● **Pixel coordinate grounding data**
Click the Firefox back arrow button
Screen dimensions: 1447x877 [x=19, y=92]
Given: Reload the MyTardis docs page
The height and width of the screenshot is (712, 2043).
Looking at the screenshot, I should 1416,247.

● **Action item**
Each entry above is to be quoted exactly.

● **Reply to the exercise**
Click the Firefox back arrow button
Screen dimensions: 1447x877 [x=19, y=92]
Given: Reload the MyTardis docs page
The height and width of the screenshot is (712, 2043).
Looking at the screenshot, I should 1416,247.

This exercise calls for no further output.